For infix operator, $, its left operand should be a function whose type is a->b, the right operand should be the input parameter of this function: a, then get the result b. Check following example:

countWords :: String -> Int
countWords s = length $ words s

words returns a String list which is the input argument of length, then length returns how many words this string has. Run countWords in ghci:

> let countWords s = length $ words s
> countWords "a b c"
3

See . now; maybe another the type notation of . can give you a hand in comprehending it:

(.) :: (b -> c) -> (a -> b) -> (a -> c)

We can think the operands of . are both functions, and the return value is also a function. however, the three functions are not random, but have relationships with their parameters. Modify countWords and run it in ghci:

> let countWords s = length . words s

<interactive>:12:29: error:
    * Couldn't match expected type `a -> [a0]'
                  with actual type `[String]'
    * Possible cause: `words' is applied to too many arguments
      In the second argument of `(.)', namely `words s'
      In the expression: length . words s
      In an equation for `countWords': countWords s = length . words s
    * Relevant bindings include
        countWords :: String -> a -> Int (bound at <interactive>:12:5)

Woops! Error is generated. The reason is the space ” “, or function application has the highest precedence, so words s should be evaluated first:

:t words
words :: String -> [String]

The return value is [String], not a function, so it doesn’t satisfy the type of . who requires the two operands must be functions. Change the countWordsdefinition:

> let countWords s = (length . words) s
> countWords "a b c"
3

This time it works like a charm!

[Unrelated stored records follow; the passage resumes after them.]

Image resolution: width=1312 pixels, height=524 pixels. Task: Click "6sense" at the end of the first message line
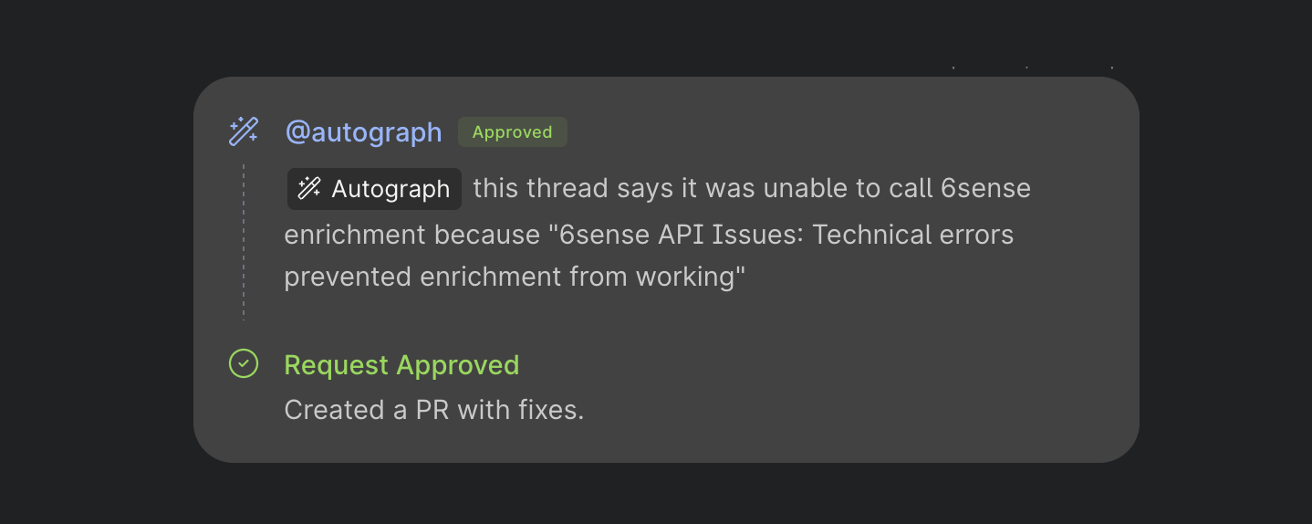pyautogui.click(x=986, y=189)
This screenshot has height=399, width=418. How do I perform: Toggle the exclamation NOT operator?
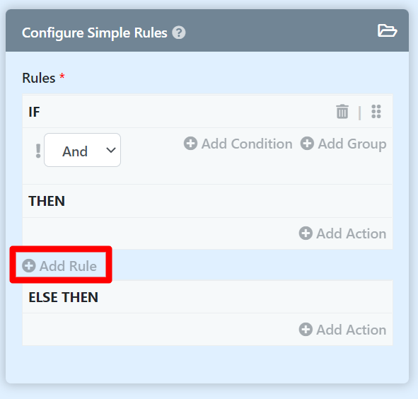point(38,151)
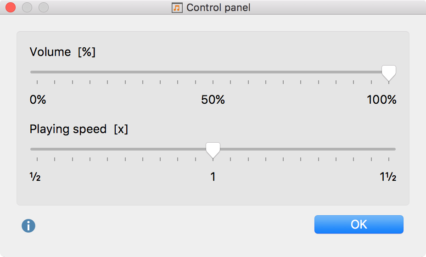Click the 50% volume label
Screen dimensions: 426x257
click(213, 100)
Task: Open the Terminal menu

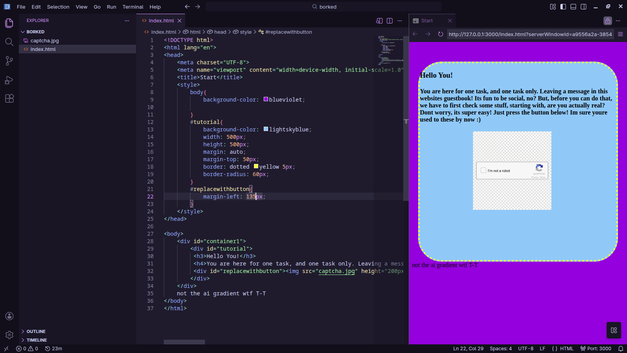Action: click(133, 7)
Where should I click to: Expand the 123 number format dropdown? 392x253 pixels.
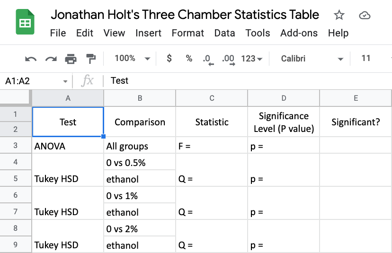pyautogui.click(x=251, y=59)

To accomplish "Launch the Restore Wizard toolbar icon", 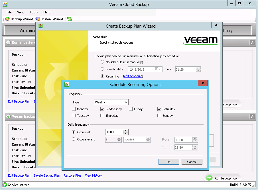I will coord(38,19).
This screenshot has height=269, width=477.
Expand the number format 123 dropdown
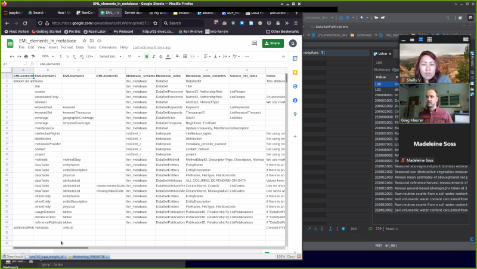tap(90, 56)
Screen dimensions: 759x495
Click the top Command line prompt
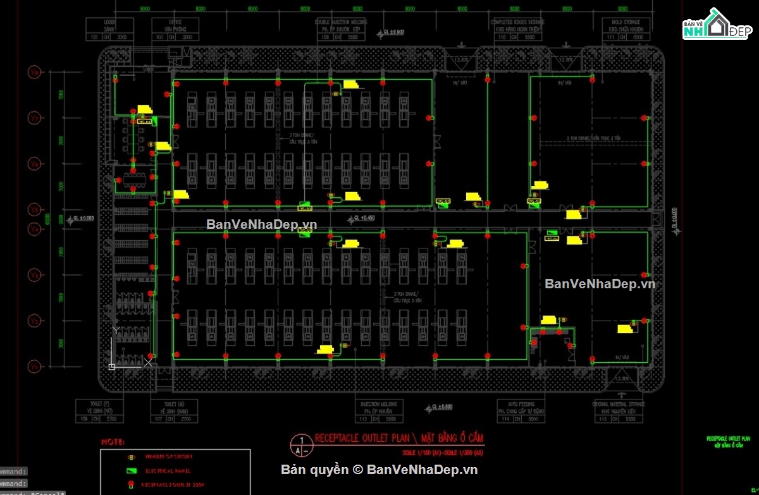(14, 472)
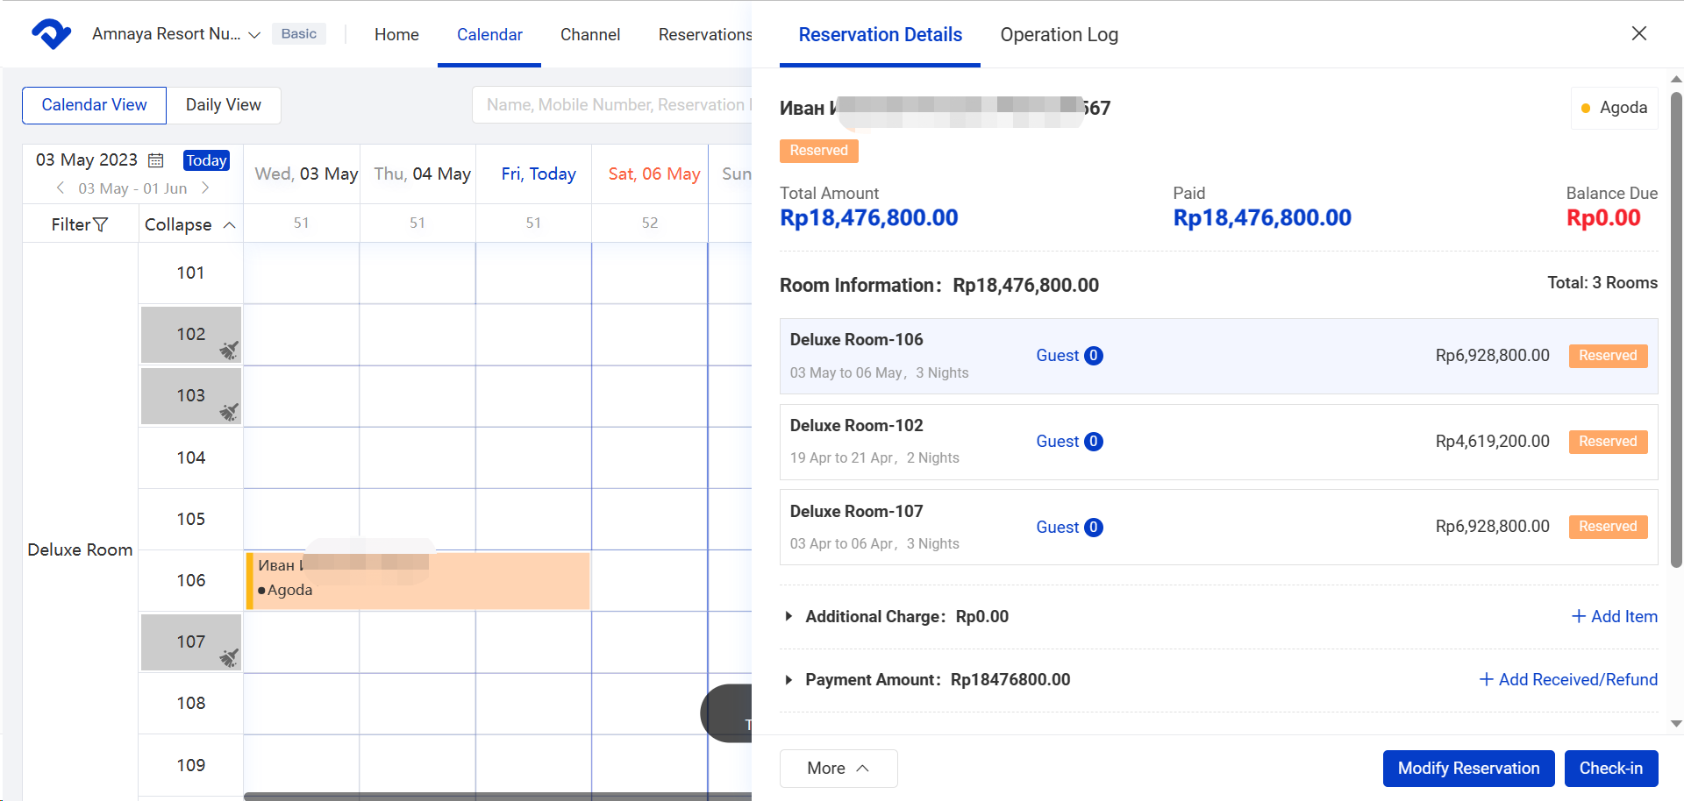
Task: Close the reservation details panel
Action: [1638, 33]
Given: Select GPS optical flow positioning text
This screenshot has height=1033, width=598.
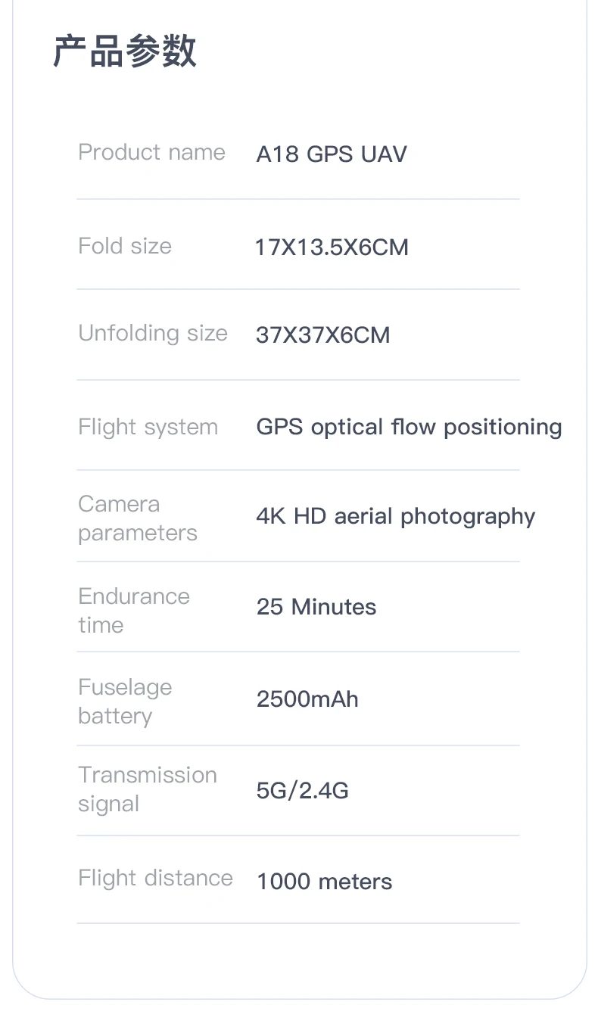Looking at the screenshot, I should [409, 427].
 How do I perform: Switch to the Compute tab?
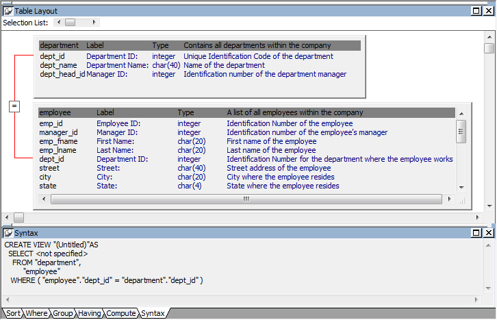120,313
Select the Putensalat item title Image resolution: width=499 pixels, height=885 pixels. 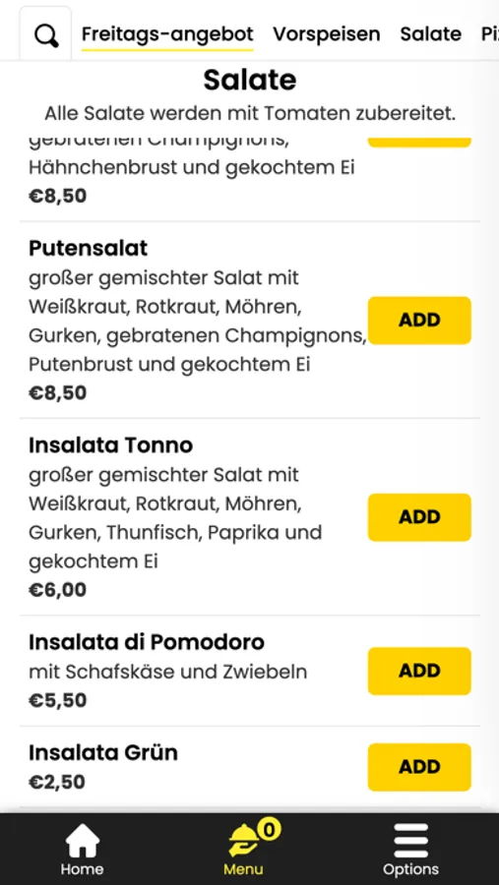89,248
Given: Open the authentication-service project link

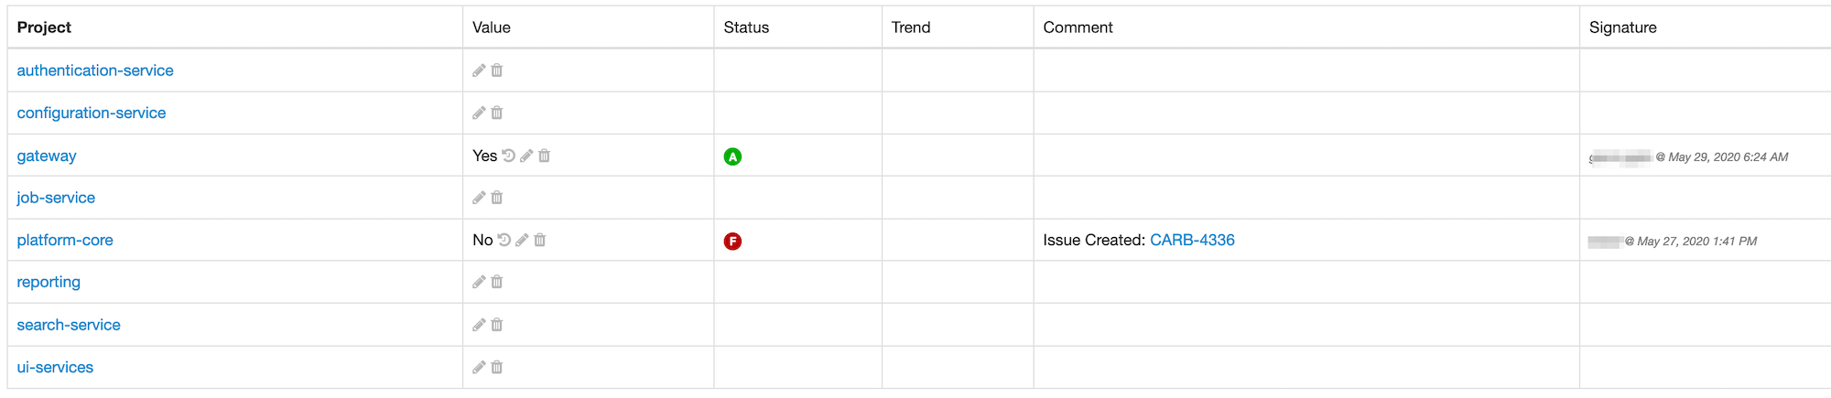Looking at the screenshot, I should tap(95, 70).
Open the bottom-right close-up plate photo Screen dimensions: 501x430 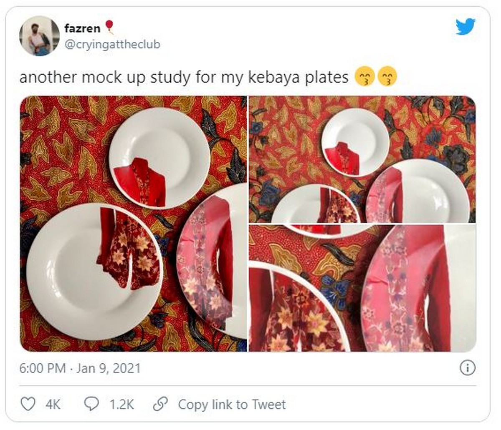point(362,288)
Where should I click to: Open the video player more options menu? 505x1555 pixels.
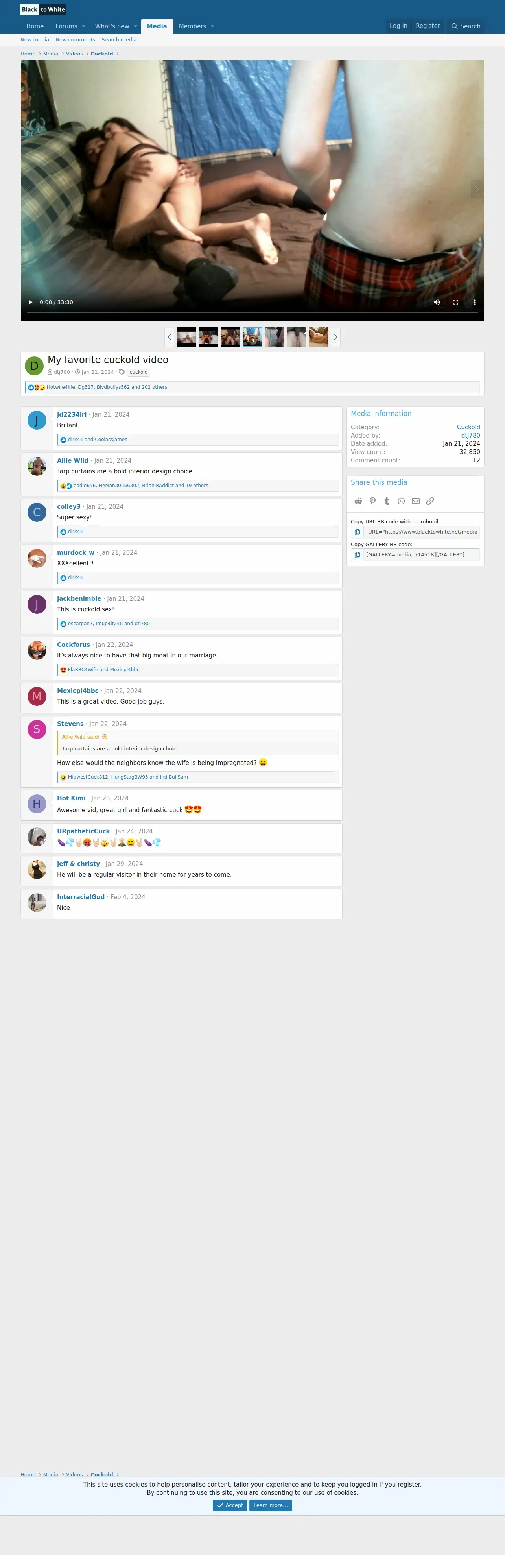click(x=474, y=302)
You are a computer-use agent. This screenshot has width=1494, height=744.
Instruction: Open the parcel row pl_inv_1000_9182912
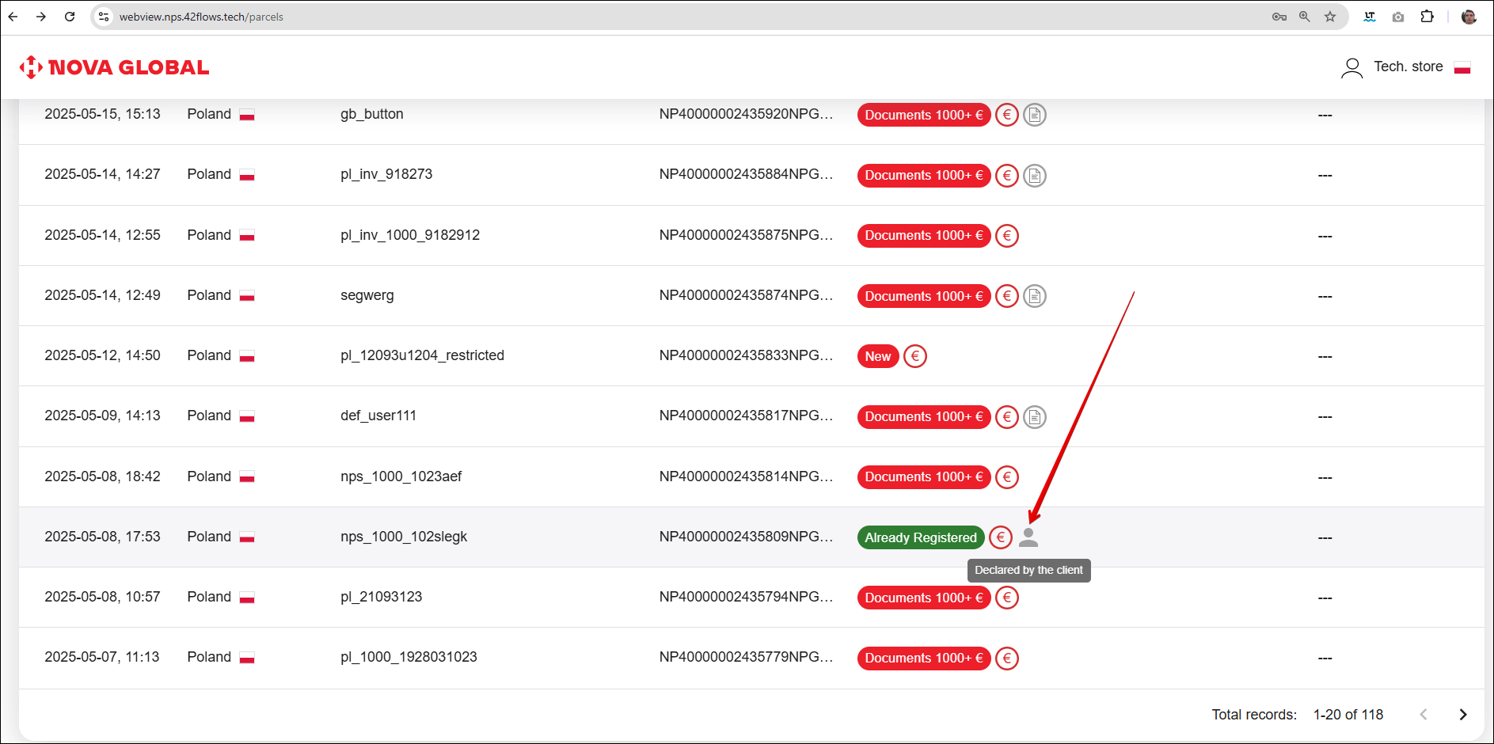click(x=410, y=235)
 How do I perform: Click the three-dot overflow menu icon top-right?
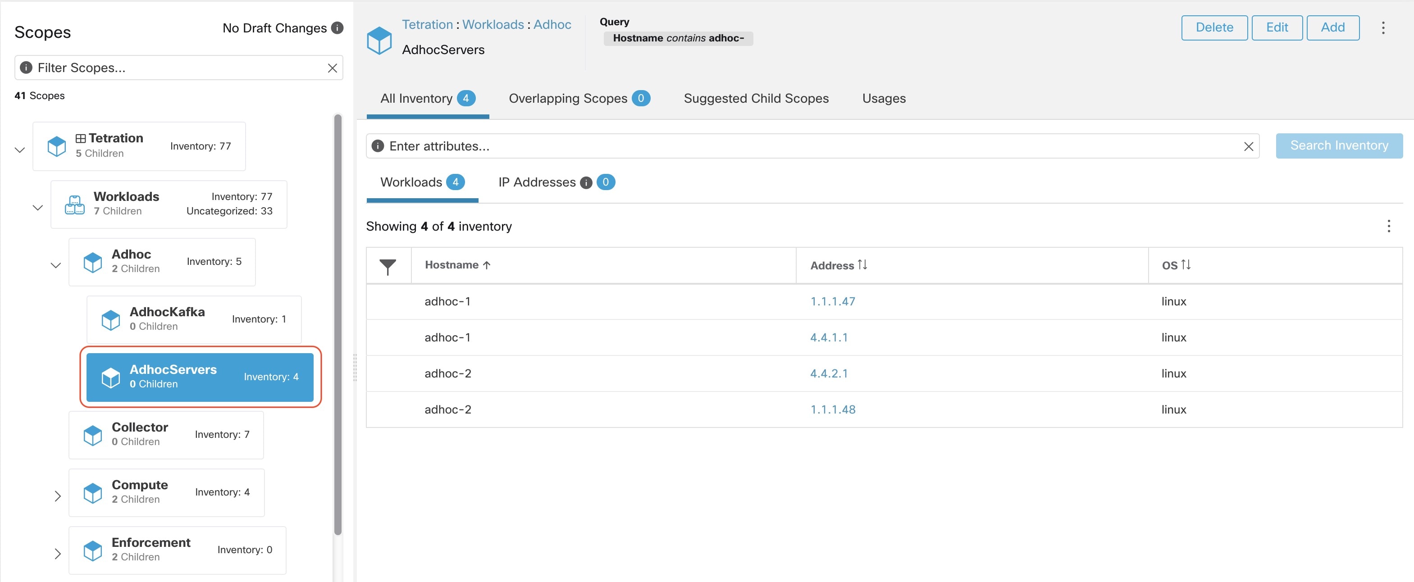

For the same reason, the second operand of $ must be consistent with the input parameter of the first operand:

> let countWords = length $ words

<interactive>:18:18: error:
    * No instance for (Foldable ((->) String))
        arising from a use of `length'
    * In the expression: length $ words
      In an equation for `countWords': countWords = length $ words

It is time to warp it up: the operands of . is function, and we can use .to chain many functions to generate a final one which works as the left operand of $, feed it with one argument and produce the final result. Like this:

> length . words $ "1 2 3"
3

The same as:

> length $ words $ "1 2 3"
3

One thought on “Differentiate “application operator” and “function composition” in Haskell”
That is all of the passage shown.